Instruction 1:
Answer these questions about the Baluchistan passage:
(a) Who has been killed by the Pakistani military?
(b) Which country is helping to build a pipeline?
(c) Which city does the passage name as the capital and describe as being in "Taleban" control?

Passage:
· · · · · · ·

Baluchistan and the Coming Iran War

Region:
In-depth Report:

Akhbar Khan, a nationalist/independence leader in Baluchistan has been killed by the Pakistani military, in a massive operation that is seriously destabilizing military dictator Pervez Musharraf’s regime.

This is natural gas country. This is where China is helping to build a pipeline, which Bush opposes. This is from where commandos are penetrating Iran (according to Hersh). This is where the “west” has been stoking up separatist fires, probably to get Musharraf’s army to intervene. Need boots on the ground to encircle Iran. Quetta is capital and in ‘Taleban’ control. Nevertheless, the killing of Akhbar Khan is really upsetting the country–the whole of Pakistan. Meanwhile, Waziristan is off limits to Paki army, though the locals keep being aerially bombed–mostly by US.

Why should the news from Baluchistan interest us? I’ll let you connect the dots by presenting a bit of context and concluding with an article from the Carnegie Endowement, which, I think, will underline the significance of the event for the prospected US attack on Iran.

· · · · · · ·

Stored records:
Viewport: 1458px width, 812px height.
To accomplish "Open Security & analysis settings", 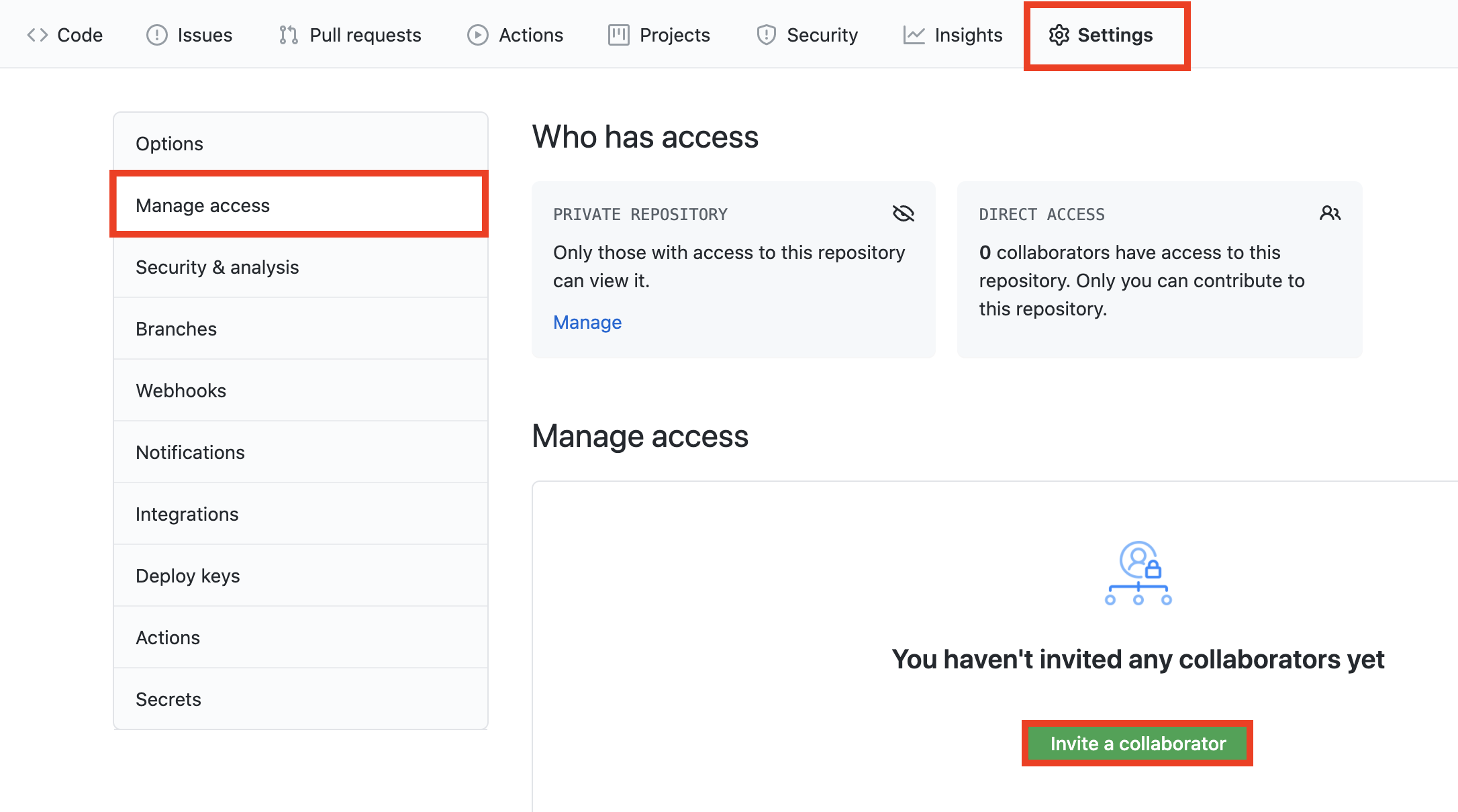I will (217, 267).
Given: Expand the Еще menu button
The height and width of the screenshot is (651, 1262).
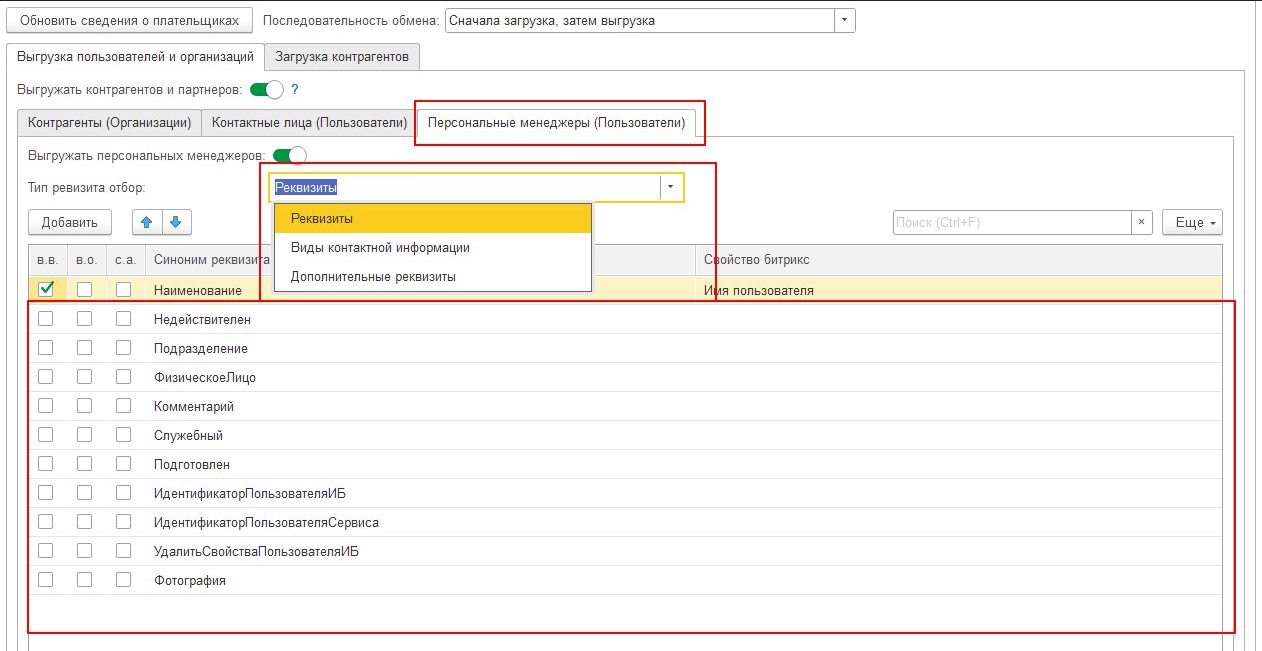Looking at the screenshot, I should pyautogui.click(x=1192, y=222).
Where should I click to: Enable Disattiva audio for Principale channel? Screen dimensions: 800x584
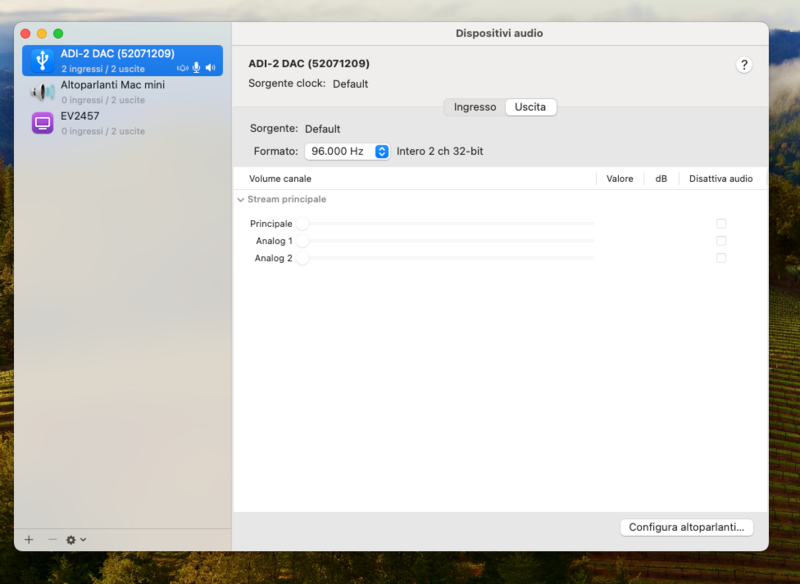[721, 223]
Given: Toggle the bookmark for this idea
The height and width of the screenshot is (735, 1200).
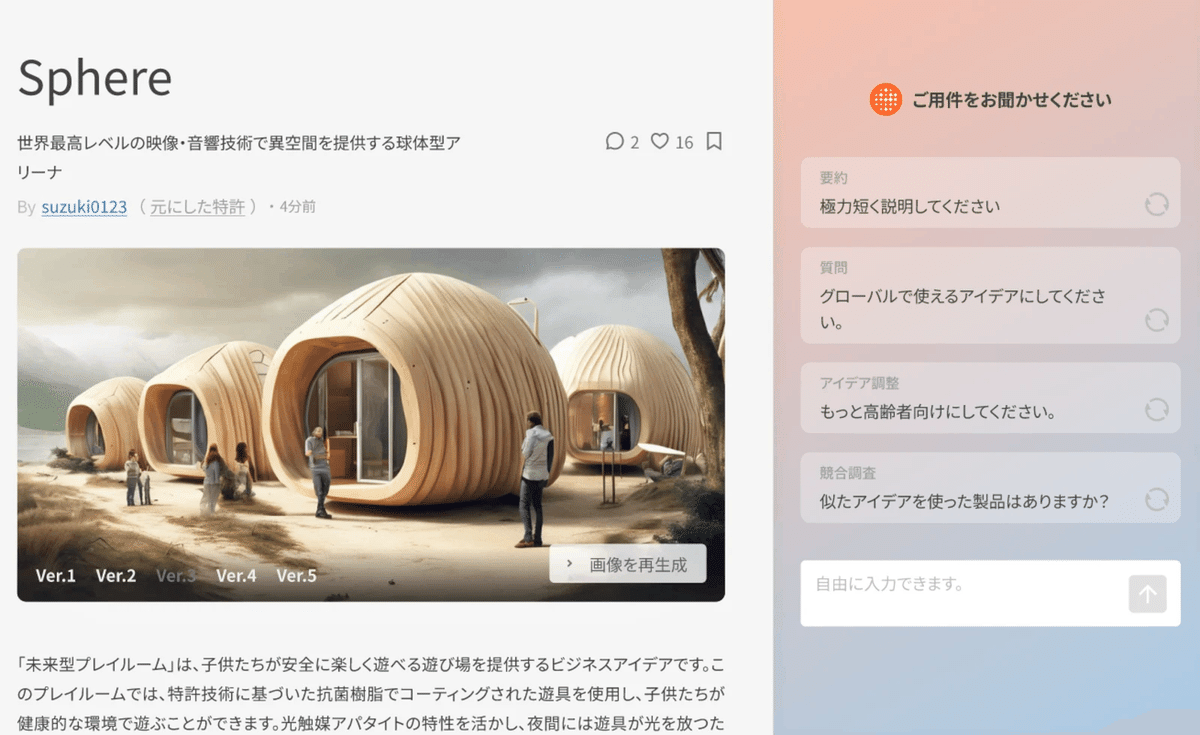Looking at the screenshot, I should (713, 141).
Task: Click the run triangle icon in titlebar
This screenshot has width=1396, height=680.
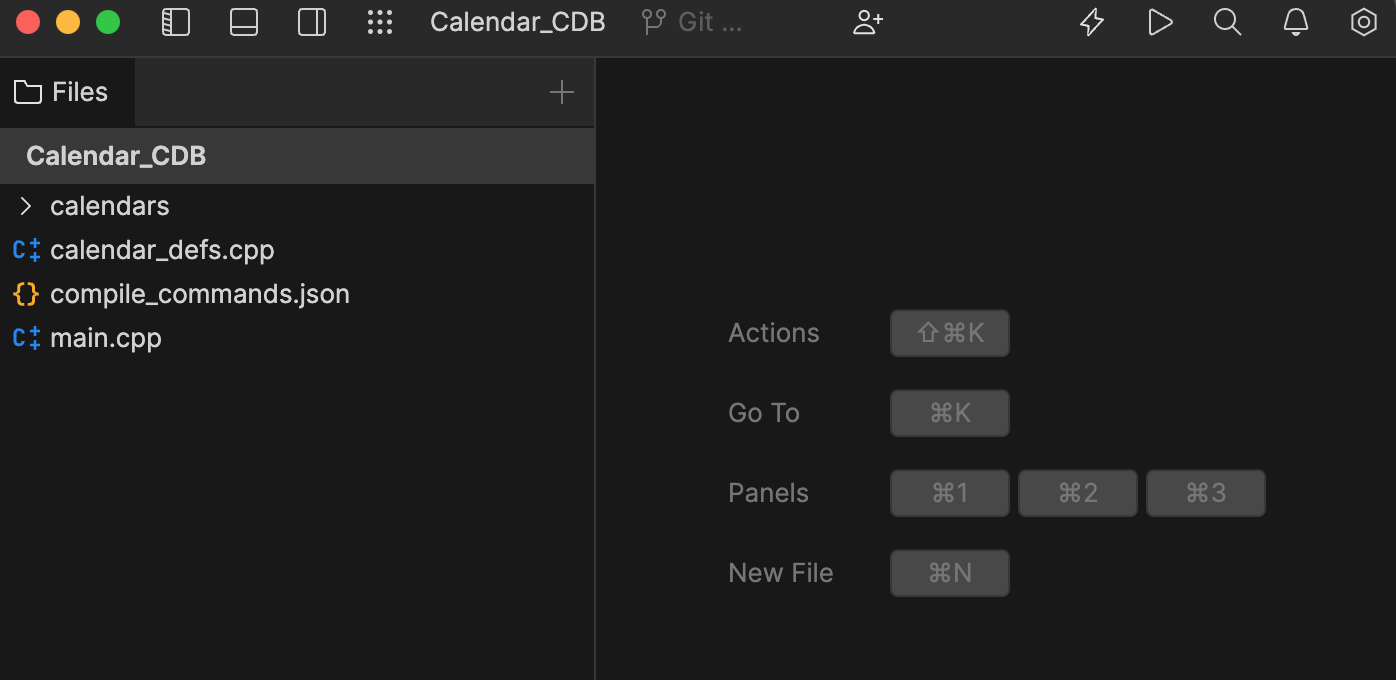Action: click(x=1160, y=21)
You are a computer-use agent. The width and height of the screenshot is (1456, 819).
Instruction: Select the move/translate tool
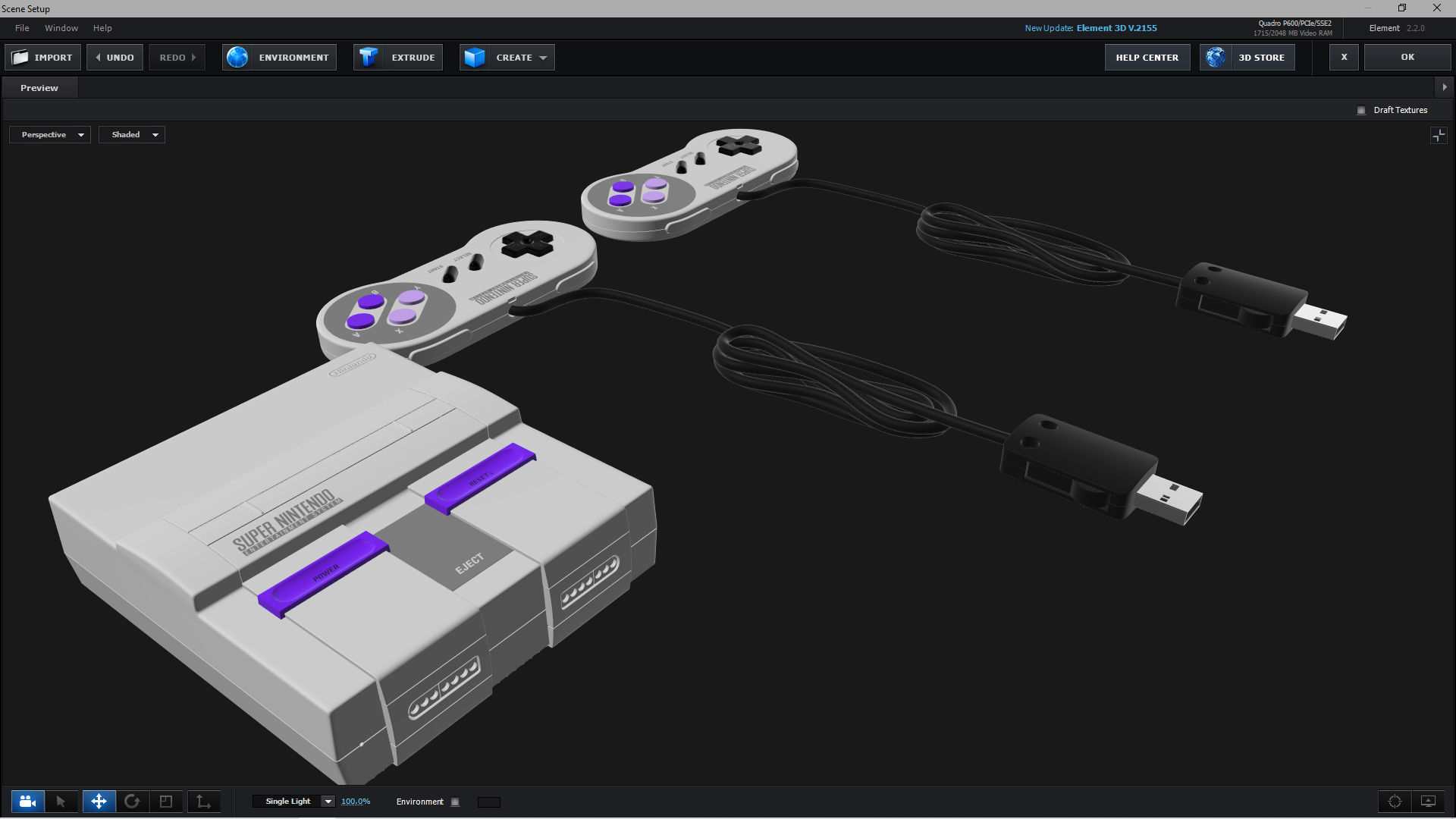pos(99,802)
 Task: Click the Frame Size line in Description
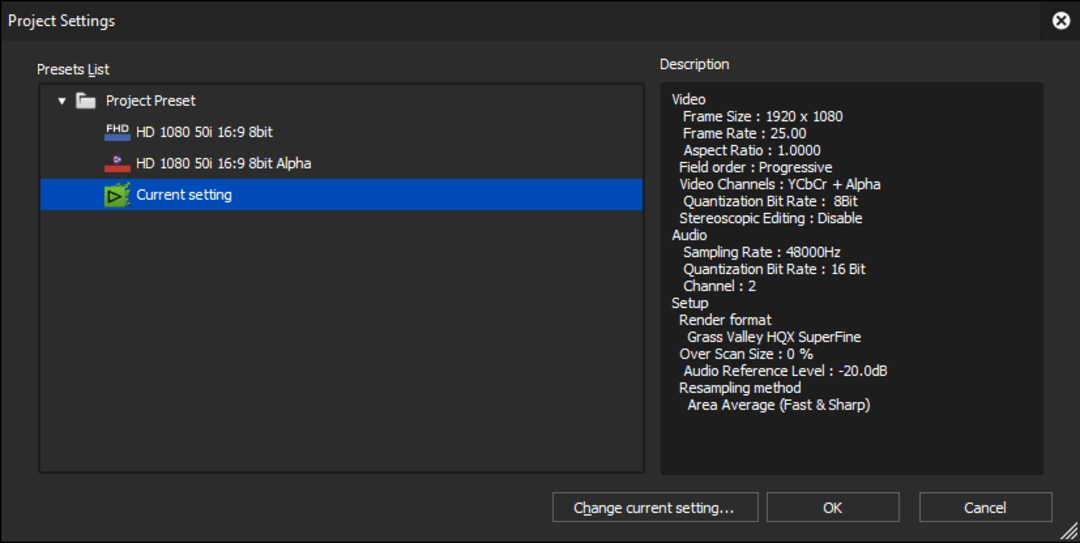coord(762,116)
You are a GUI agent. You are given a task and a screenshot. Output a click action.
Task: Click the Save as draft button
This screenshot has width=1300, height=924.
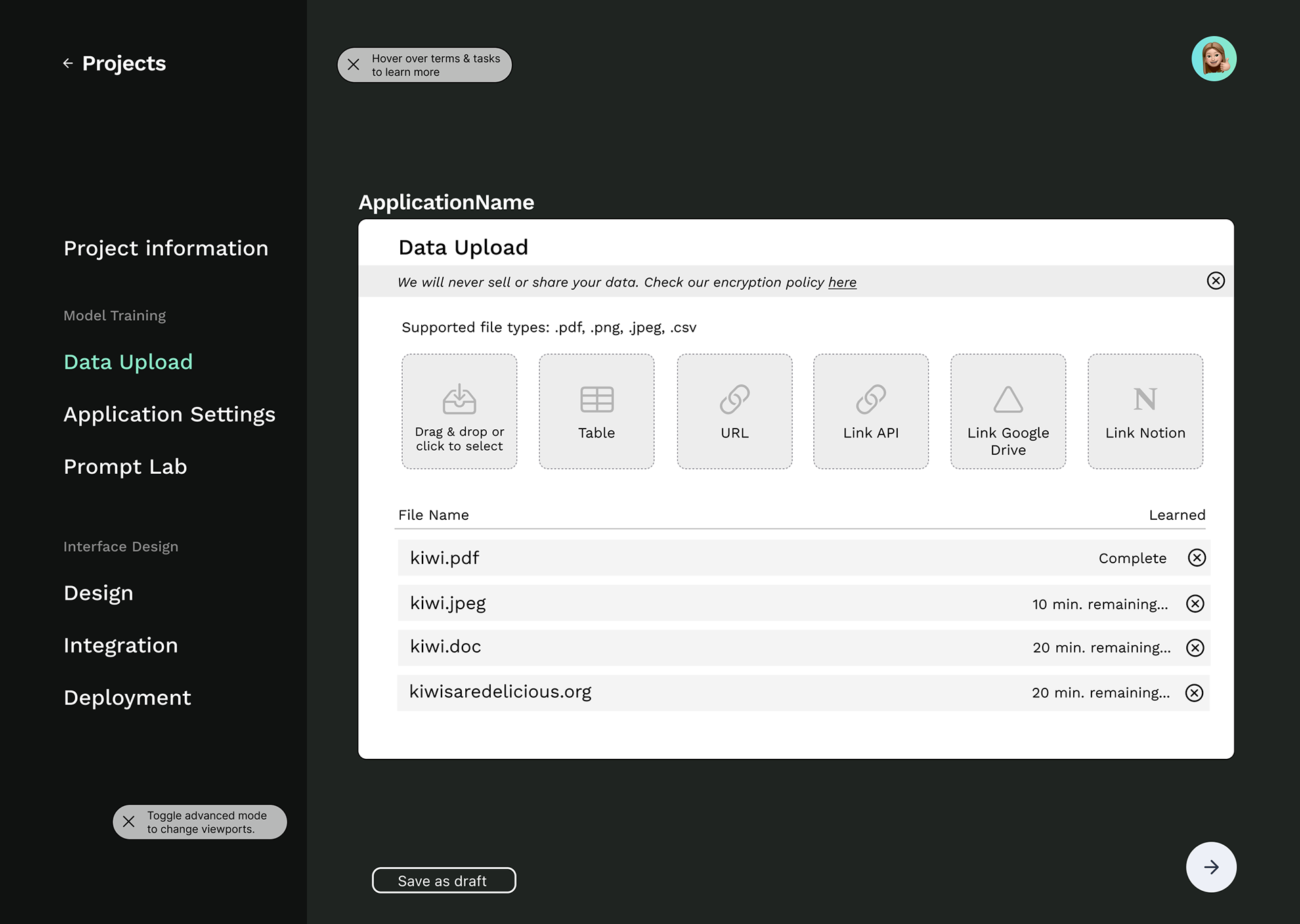coord(443,881)
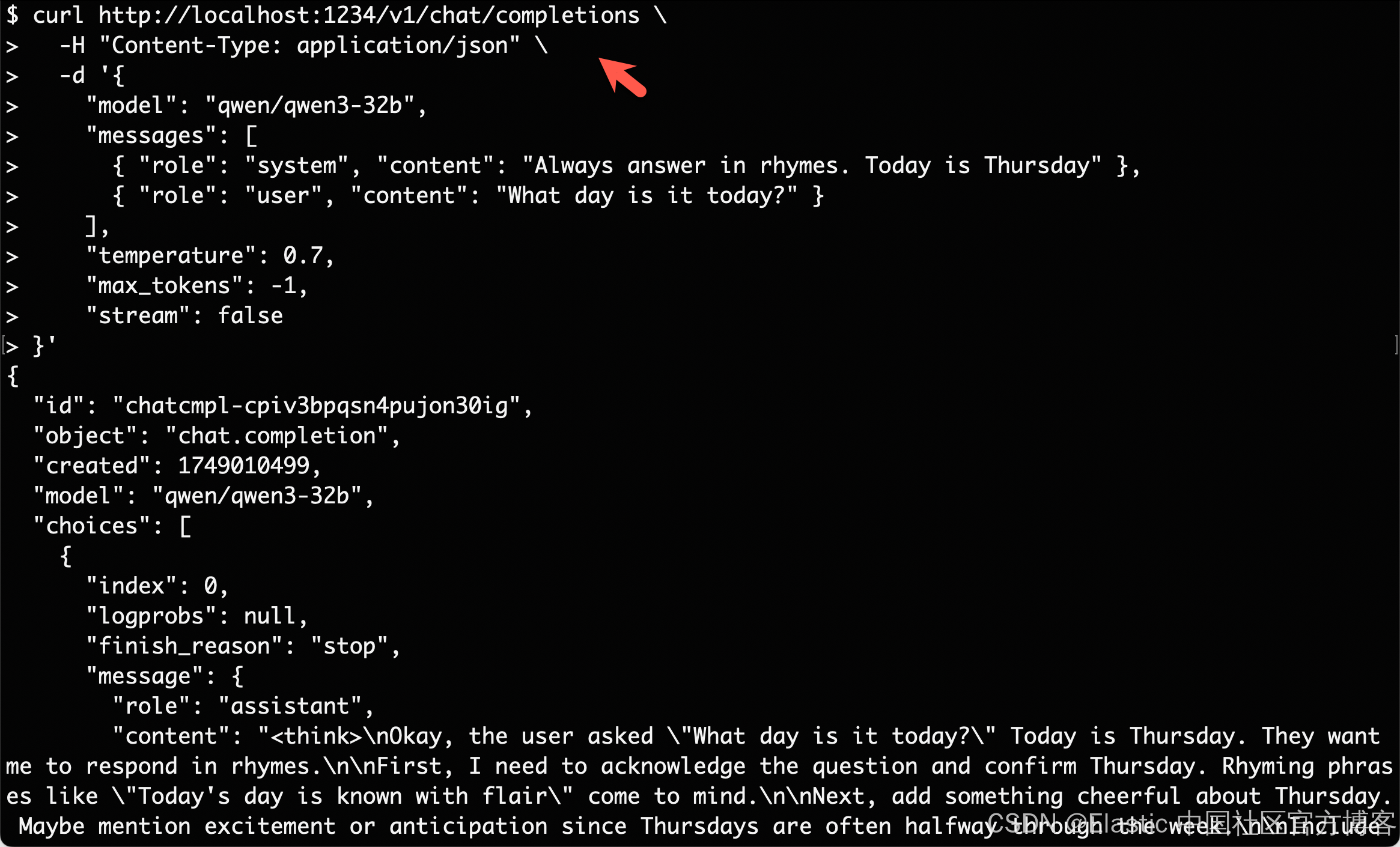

· · · · · · ·

Instruction 2:
Transcribe the rows from the line with "You are a GUI" up to and including the last line of the rows, leaving out the pictures.

Worked solution 1:
(a) Akhbar Khan
(b) China
(c) Quetta

Worked solution 2:
You are a GUI agent. You are given a task and a screenshot. Output a click action.
Task: Click the Save as draft button
This screenshot has width=1300, height=924.
coord(443,881)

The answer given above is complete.